ASSIGNMENT –
Reproduce the listing below verbatim, with every line included and nothing altered. Omit the pictures from your output.

MATERIAL SHOWN –
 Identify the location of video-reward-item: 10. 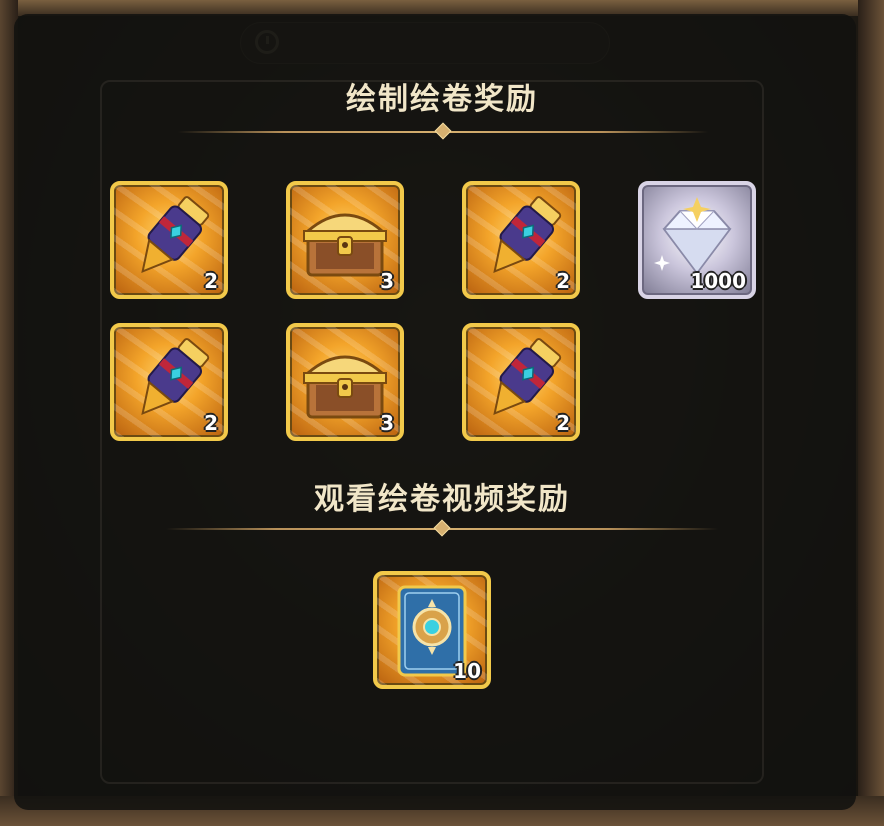
(432, 630).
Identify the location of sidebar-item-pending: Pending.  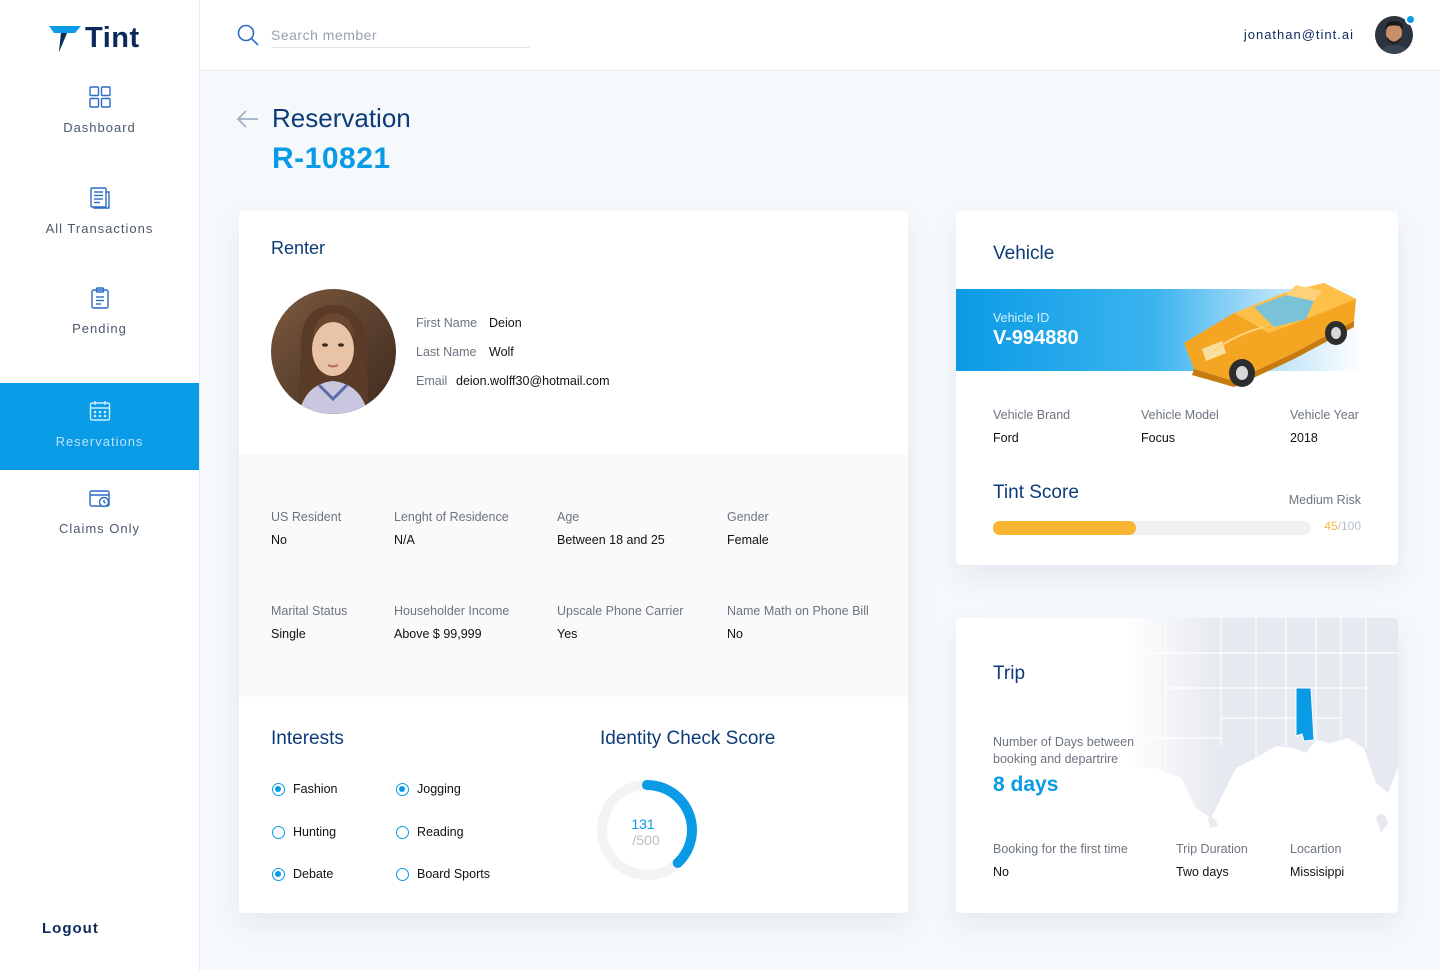
(100, 314).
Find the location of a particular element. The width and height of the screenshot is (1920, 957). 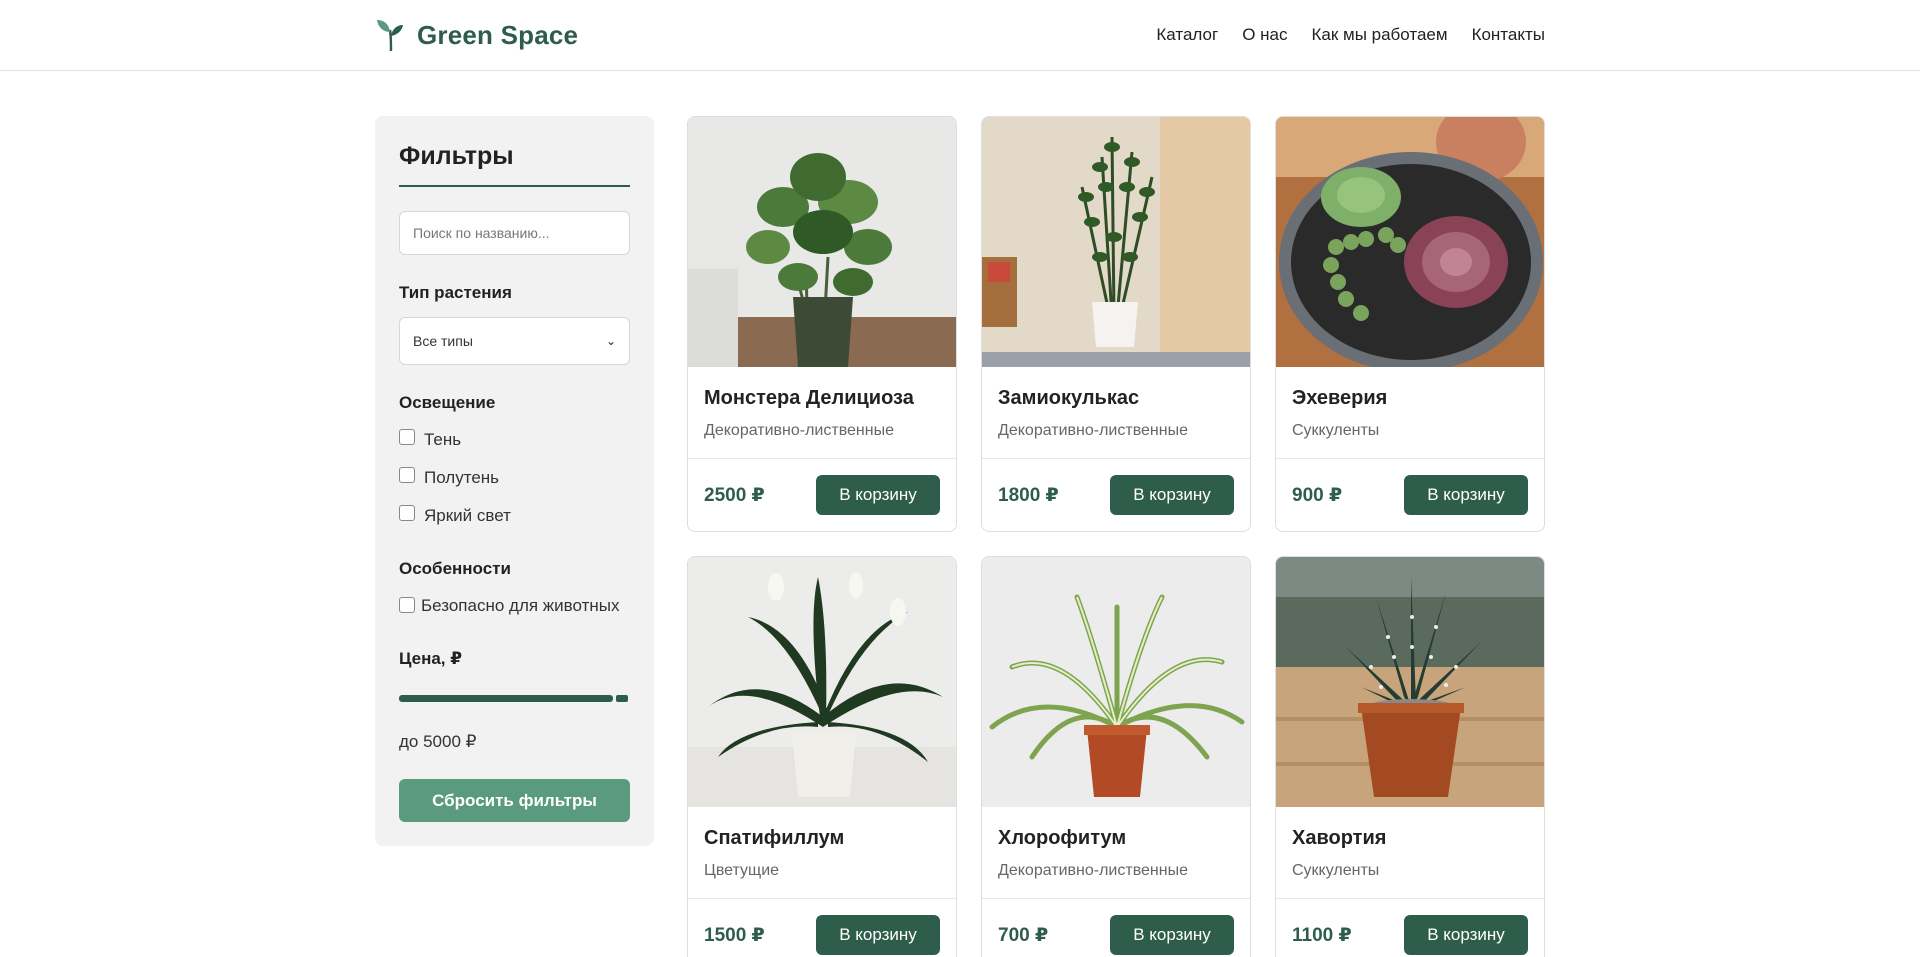

product-name: Хавортия is located at coordinates (1410, 838).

ANSWER SECTION –
 Identify the location of video-reward-item: 10. 
(432, 630).
Identify the location of sidebar-item-pending: Pending.  
(100, 314).
Find the location of a particular element. The width and height of the screenshot is (1920, 957). 

product-name: Хавортия is located at coordinates (1410, 838).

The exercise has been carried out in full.